Simulating the Minnesota and Wisconsin Prostate Cancer Study as an example, we have demonstrated a broad possible range for such bias in the estimates of smoking and physical activity relative risks for prostate cancer, with a consistent direction for each risk factor. Given the mechanism by which the bias arises, it stands to reason the greater the discrepancies in screening rates or proportions, the greater the bias, and that effect can be observed in our simulation data (Figure 3a, 3c, and 6). The discrepancy in screening proportions between levels of smoking are smaller than those between exercise levels; consequently, the magnitude of the bias gets much larger as the mode of the preclinical duration increases for physical activity compared to smoking. Note also that the different directions of the bias between the two risk factors can be explained by the reversal in association between the risk factor and screening. Smoking is related to lower screening proportions, whereas higher physical activity is related higher screening rates. These observations and the different directional effects of LTBCA simulated between the two risk factors in our study emphasizes the importance of representing the relationships between study design parameters and the associations between screening and the risk factors of interest when evaluating the potential impact of lead-time.

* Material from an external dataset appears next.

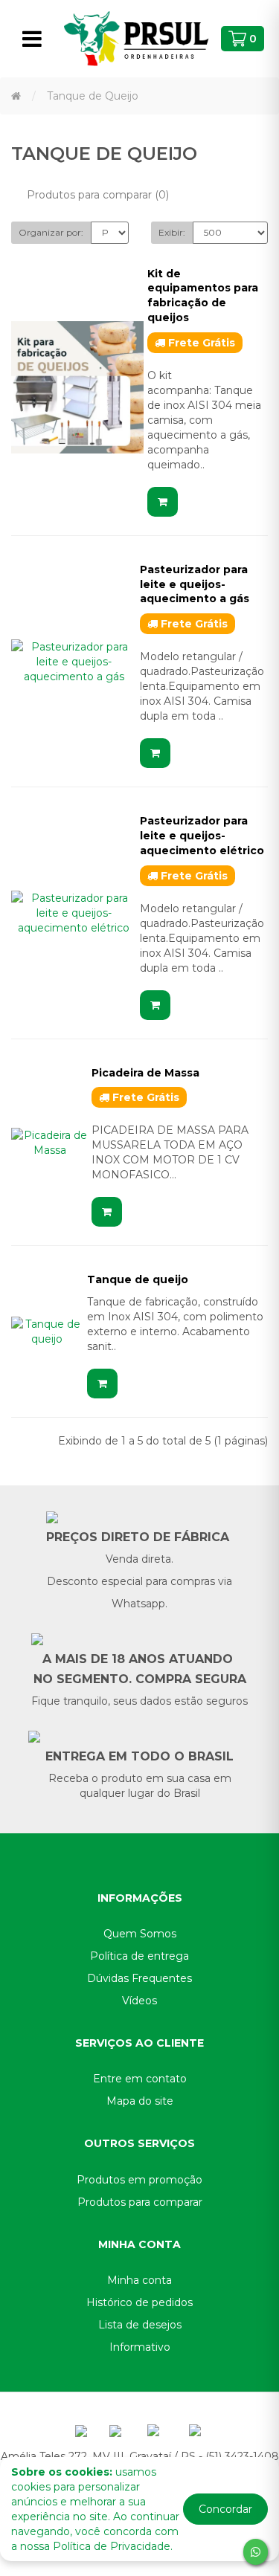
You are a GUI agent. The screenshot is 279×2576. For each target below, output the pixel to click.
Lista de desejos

Without a consensus on the benefits of PSA screening, [3, 17, 20, 21] care guidelines for prostate cancer screening have been inconsistently implemented.[22–24] Recent randomized trials have not resolved the controversy about the potential efficacy of prostate cancer screening.[25–28] Additionally, the preclinical stage of prostate cancer is believed to be very long, allowing for extended lead times in screen-detected cases. Thus there is a potential for a large amount of LTBCA in studies of risk factors for prostate cancer.[3, 21]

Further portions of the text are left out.